Supporters of U.S. President Donald Trump battle with police at the west entrance of the Capitol during a “Stop the Steal” protest outside of the Capitol building in Washington D.C. January 6, 2021.
Stephanie Keith | Reuters
Senate Democrats plan to focus on the Internal Revenue Service as part of a larger probe into tax-exempt groups that helped organize the pro-Trump rally that preceded the deadly Jan. 6 riot at the U.S. Capitol.
Democrats, led in part by lawmakers on the Senate Finance Committee, have begun asking the IRS to review the tax-exempt status of the dark money groups that were involved with the rally’s planning. At the event, then-President Donald Trump encouraged his supporters to march on the Capitol.
The eventual insurrection left five dead, including a police officer.
Several nonprofit groups were involved with planning and organizing the rally, including Women for America First, a 501(c)(4) organization chaired by a leading tea party advocate. It had been previously funded by America First Policies, a 501(c)(4) organization chaired by former wrestling executive and onetime Trump Cabinet member Linda McMahon.
Such groups are known as dark money organizations because they do not publicly disclose their donors.
Sen. Ron Wyden, D-Ore., the ranking member and expected chairman of the committee, recently sent a letter to IRS Commissioner Charles Rettig asking him to investigate any group involved in planning the rally and to look into revoking their tax-exempt status.
“I urge the IRS, in coordination with other law enforcement agencies to investigate the extent to which tax exempt organizations were involved in any part of the Capitol insurrection or actions leading up to that event, and to the greatest extent of the law, revoke the exempt status of those organizations that played a role in inciting or committing violence and other illegal acts,” Wyden told Rettig in the letter.
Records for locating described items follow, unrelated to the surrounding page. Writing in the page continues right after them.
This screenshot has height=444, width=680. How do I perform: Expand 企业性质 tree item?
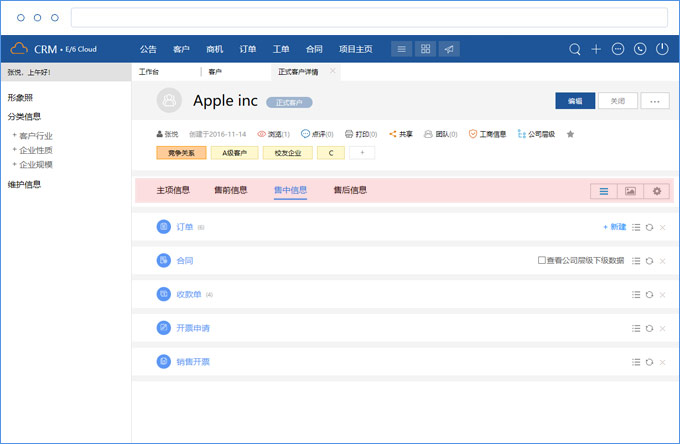point(14,150)
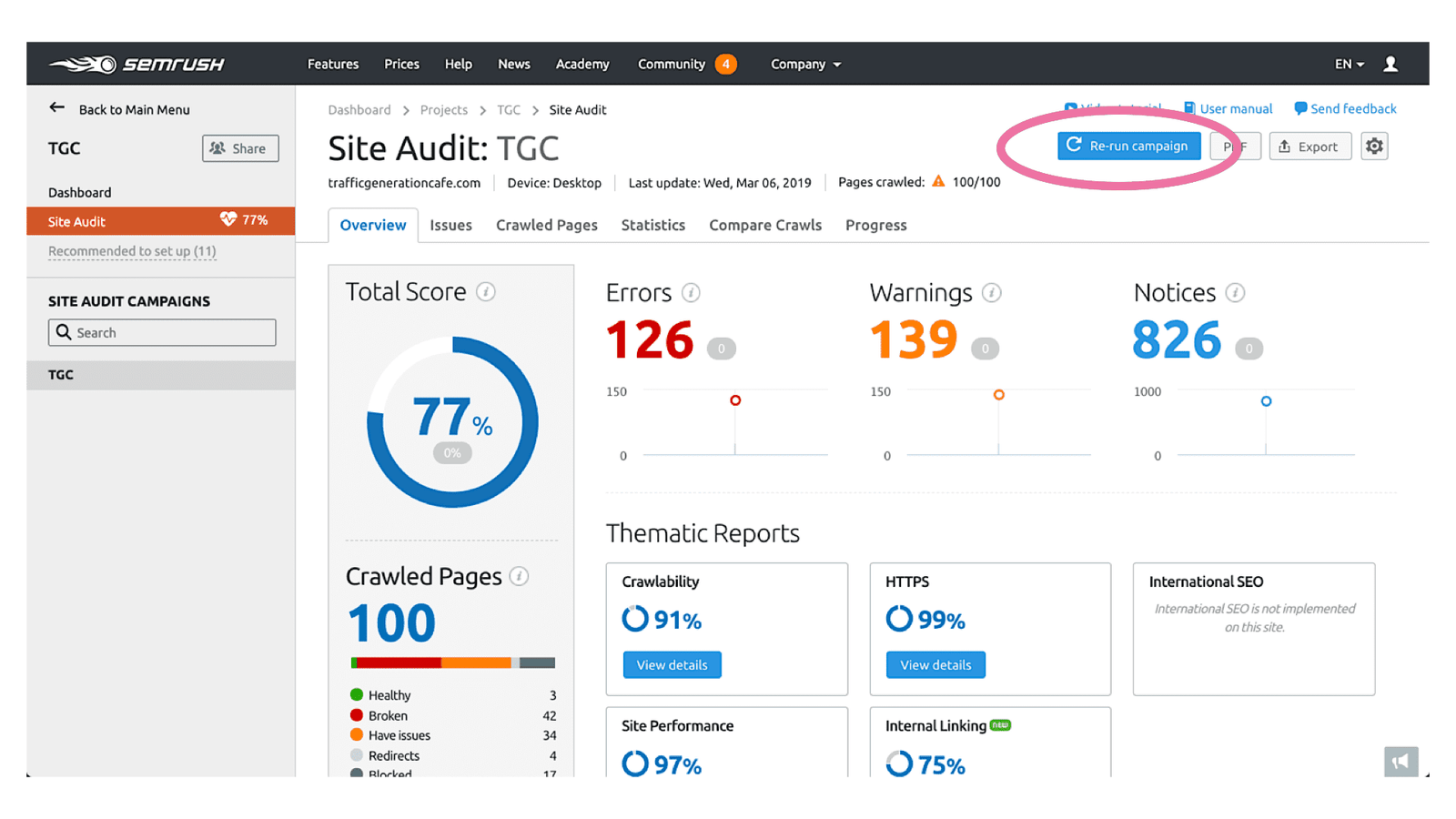View details of the Crawlability report
This screenshot has height=819, width=1456.
tap(672, 664)
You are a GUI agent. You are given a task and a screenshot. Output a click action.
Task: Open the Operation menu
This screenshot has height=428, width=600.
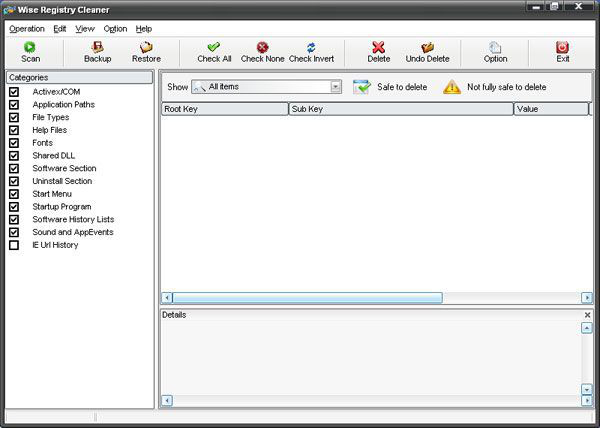[27, 29]
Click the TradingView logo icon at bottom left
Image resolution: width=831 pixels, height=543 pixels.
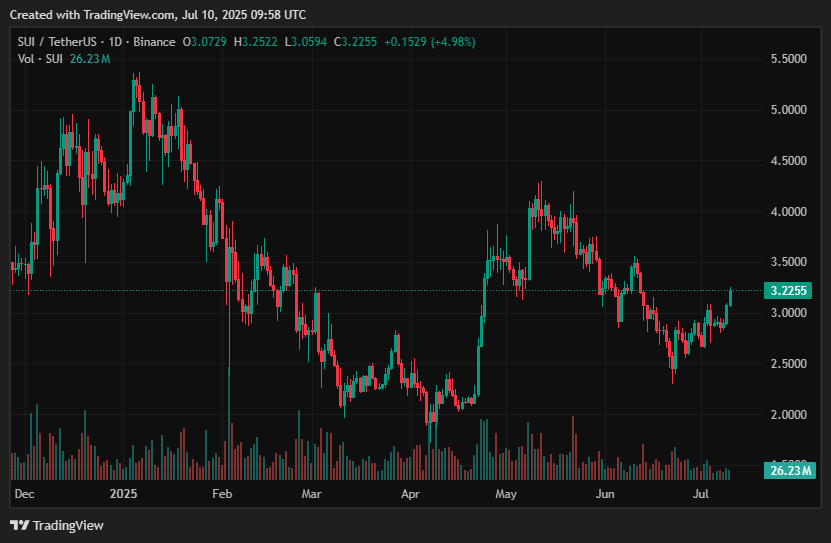click(x=19, y=525)
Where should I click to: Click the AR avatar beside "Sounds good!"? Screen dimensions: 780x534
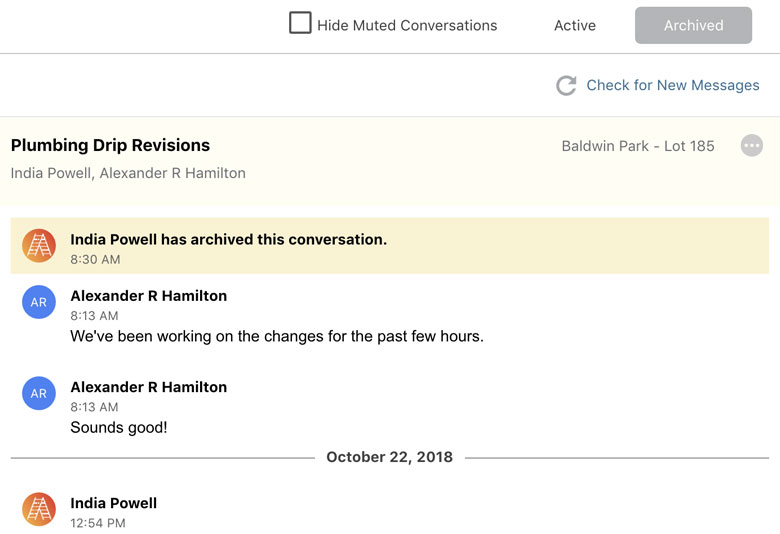[39, 393]
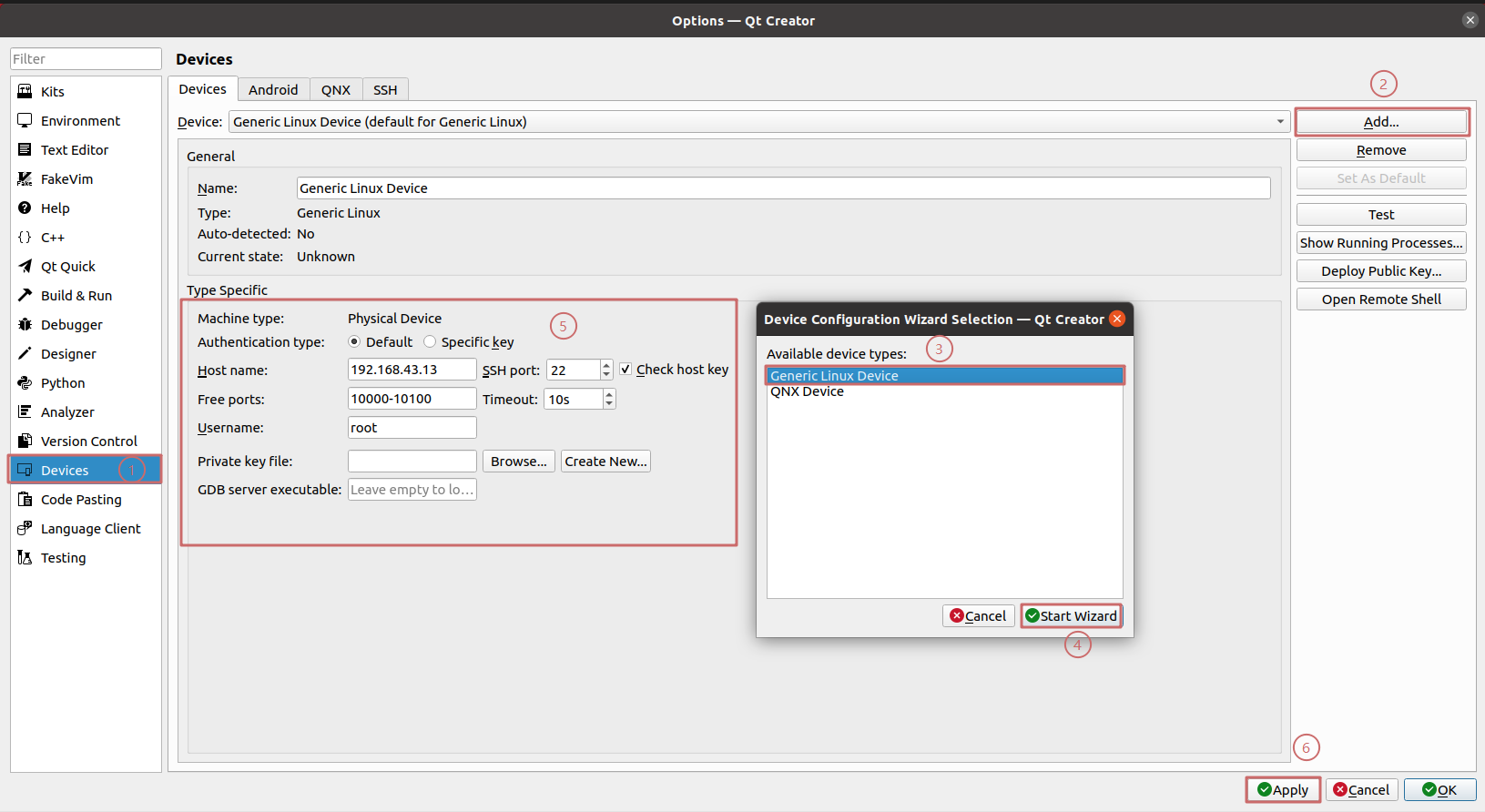
Task: Open the Version Control category icon
Action: click(25, 441)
With control of the White House, House and Senate, Democrats may have their best opportunity yet to tighten regulations on these groups and the agencies that are supposed to police them.
Sen. Sheldon Whitehouse, D-R.I., another member of the Senate Finance Committee, is going a step further, looking into how the IRS certifies these groups. Whitehouse for years has pushed legislation that would force dark money groups to reveal their donors.
Whitehouse, in an interview late Thursday with CNBC, said he is especially focused on the groups that organized the rally, at which Trump and several of his allies pushed inaccurate claims that the election was stolen in favor of now-President Joe Biden.
“The most immediate [objective] is to look into the dark money groups involved with the ransacking of the Capitol,” Whitehouse said.
Part of the focus, he said, will be on the IRS itself and how it handles these groups.
“The question there would be to look at whether or not the IRS, bludgeoned by the right wing forces, has construed the law and enforced the law and whether their enforcement is actually consistent with the law,” Whitehouse said.
The IRS has the power to remove these groups’ tax-exempt status if they overstep what the agency deems as promoting “social welfare.” Though a broad mandate, 501(c)(4)s are usually allowed to have limited political activity. They can focus on promoting certain policies that may align with candidates running for federal office.
Democrats say these groups should lose the right to remain a 501(c)(4) if they incited the riot.
Whitehouse told Treasury Secretary-designate Janet Yellen during her Senate confirmation hearing that he plans to ask her to “direct a review of the IRS 501(c) policies” once she is confirmed. “It’s my belief that for a long time the policies of the IRS have been very misaligned with the statutory direction that Congress gave the IRS over these agencies,” he added.
Yellen said that she would initiate a review.
Beyond Whitehouse and Wyden, Democrats in general are making a legislative push against dark money organizations.
Within the summary of the Senate Democrats‘ first orders of business is the DISCLOSE Act, which Whitehouse introduced in 2019.
The bill would require “super PACs, 501(c)4 groups and other organizations spending money in elections and on judicial nominations to disclose donors who contribute more than $10,000,” according to the Senate Democrats’ summary of the legislation.
The Senate Democrats’ priorities also include a focus on the IRS.
The separate bill would repeal an “existing prohibition on the IRS from promulgating rules to bring clarity to rules governing 501(c) political activity,” the summary says.